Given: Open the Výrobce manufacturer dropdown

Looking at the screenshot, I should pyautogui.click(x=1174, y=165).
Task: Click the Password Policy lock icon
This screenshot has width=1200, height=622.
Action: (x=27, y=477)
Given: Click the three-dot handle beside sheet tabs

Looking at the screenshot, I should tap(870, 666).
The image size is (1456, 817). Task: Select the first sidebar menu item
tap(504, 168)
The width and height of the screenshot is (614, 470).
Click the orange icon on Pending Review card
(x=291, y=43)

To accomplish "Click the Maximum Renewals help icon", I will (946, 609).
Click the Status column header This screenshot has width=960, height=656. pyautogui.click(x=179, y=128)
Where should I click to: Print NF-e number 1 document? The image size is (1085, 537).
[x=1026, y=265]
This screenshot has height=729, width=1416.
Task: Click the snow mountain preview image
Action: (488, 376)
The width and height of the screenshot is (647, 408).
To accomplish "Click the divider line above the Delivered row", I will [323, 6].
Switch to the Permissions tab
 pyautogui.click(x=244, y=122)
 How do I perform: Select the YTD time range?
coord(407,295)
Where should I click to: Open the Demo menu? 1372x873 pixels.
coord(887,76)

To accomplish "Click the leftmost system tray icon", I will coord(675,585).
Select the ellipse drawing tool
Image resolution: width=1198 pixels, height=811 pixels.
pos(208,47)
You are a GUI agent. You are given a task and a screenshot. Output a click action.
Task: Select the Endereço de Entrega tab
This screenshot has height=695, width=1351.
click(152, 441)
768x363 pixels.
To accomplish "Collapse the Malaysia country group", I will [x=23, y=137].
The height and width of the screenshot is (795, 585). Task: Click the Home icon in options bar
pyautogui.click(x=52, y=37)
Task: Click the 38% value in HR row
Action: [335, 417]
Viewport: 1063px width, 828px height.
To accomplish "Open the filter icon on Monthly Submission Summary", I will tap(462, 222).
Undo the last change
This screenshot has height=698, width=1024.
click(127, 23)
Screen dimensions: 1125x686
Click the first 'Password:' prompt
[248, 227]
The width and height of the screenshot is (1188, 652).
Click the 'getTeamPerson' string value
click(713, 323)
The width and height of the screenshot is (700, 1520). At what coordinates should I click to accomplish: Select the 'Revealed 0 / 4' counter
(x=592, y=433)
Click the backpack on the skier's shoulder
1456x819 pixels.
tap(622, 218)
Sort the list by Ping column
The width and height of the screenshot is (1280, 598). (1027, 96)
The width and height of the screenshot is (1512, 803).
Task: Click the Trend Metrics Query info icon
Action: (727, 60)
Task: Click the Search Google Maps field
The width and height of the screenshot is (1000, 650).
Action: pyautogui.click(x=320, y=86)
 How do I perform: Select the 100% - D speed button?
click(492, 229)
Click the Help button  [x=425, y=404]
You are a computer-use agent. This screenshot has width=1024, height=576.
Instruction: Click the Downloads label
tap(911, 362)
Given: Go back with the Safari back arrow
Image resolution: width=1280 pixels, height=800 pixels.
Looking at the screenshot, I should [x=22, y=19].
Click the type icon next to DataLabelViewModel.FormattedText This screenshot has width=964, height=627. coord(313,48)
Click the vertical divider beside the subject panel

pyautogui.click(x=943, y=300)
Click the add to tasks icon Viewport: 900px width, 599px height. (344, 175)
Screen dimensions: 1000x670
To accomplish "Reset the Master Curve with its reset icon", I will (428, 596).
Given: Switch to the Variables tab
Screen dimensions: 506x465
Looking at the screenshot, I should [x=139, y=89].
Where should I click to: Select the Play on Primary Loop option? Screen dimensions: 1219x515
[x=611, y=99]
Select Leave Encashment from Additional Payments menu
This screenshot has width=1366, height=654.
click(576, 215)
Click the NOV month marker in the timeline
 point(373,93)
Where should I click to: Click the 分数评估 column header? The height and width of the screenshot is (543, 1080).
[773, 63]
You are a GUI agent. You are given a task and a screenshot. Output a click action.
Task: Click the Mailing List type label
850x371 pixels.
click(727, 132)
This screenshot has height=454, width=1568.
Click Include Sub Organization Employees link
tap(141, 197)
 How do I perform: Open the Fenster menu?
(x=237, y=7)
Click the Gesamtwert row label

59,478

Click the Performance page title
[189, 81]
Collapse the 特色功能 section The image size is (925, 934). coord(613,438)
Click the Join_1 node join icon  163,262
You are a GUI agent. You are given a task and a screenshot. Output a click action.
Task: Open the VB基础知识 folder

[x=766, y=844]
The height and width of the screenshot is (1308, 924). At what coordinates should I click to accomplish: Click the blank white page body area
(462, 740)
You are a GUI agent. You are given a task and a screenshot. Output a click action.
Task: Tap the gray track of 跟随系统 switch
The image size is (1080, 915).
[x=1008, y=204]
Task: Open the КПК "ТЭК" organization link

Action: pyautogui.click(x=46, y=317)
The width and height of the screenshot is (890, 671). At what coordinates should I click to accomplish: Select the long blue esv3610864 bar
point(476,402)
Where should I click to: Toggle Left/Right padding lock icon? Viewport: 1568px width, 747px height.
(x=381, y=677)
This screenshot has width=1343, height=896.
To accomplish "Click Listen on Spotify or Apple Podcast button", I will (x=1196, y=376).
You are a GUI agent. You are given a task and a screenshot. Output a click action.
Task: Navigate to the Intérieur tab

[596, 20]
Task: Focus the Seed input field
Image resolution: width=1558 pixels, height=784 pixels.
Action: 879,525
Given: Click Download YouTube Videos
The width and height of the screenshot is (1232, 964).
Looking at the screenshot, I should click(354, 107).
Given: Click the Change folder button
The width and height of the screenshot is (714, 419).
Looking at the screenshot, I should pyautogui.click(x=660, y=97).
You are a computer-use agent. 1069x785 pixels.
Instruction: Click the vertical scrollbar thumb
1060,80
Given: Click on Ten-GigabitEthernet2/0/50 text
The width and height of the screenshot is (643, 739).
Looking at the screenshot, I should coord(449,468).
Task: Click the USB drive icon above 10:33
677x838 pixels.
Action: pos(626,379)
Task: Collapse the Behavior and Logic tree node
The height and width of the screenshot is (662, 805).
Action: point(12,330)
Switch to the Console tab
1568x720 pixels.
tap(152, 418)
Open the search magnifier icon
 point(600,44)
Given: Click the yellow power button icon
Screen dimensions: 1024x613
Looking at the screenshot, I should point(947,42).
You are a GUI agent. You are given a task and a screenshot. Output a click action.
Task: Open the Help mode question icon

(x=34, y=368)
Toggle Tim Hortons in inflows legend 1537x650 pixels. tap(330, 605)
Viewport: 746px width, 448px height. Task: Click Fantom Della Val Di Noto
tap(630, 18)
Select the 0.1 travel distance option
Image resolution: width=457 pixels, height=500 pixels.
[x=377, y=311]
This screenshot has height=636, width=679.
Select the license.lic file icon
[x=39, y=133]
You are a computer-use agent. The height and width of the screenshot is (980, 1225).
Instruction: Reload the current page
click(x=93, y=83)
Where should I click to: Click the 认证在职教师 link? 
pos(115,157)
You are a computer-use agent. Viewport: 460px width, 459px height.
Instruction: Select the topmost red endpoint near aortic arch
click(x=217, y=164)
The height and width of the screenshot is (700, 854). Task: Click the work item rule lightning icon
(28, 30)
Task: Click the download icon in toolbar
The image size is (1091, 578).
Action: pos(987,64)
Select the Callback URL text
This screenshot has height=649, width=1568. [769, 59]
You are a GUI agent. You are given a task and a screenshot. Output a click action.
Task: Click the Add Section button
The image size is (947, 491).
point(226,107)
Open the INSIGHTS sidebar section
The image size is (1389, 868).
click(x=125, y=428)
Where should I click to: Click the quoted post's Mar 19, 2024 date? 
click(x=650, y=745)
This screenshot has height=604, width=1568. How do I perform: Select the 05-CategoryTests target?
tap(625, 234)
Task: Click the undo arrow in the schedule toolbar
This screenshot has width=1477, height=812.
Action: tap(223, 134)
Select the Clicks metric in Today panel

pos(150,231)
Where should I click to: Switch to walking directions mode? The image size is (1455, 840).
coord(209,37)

┄┄┄┄┄┄

• Task statement: Look through the entries above, and wherever a line holds the string "toolbar", copy it.

• Response to the task:
Task: Click the download icon in toolbar
Task: Click the undo arrow in the schedule toolbar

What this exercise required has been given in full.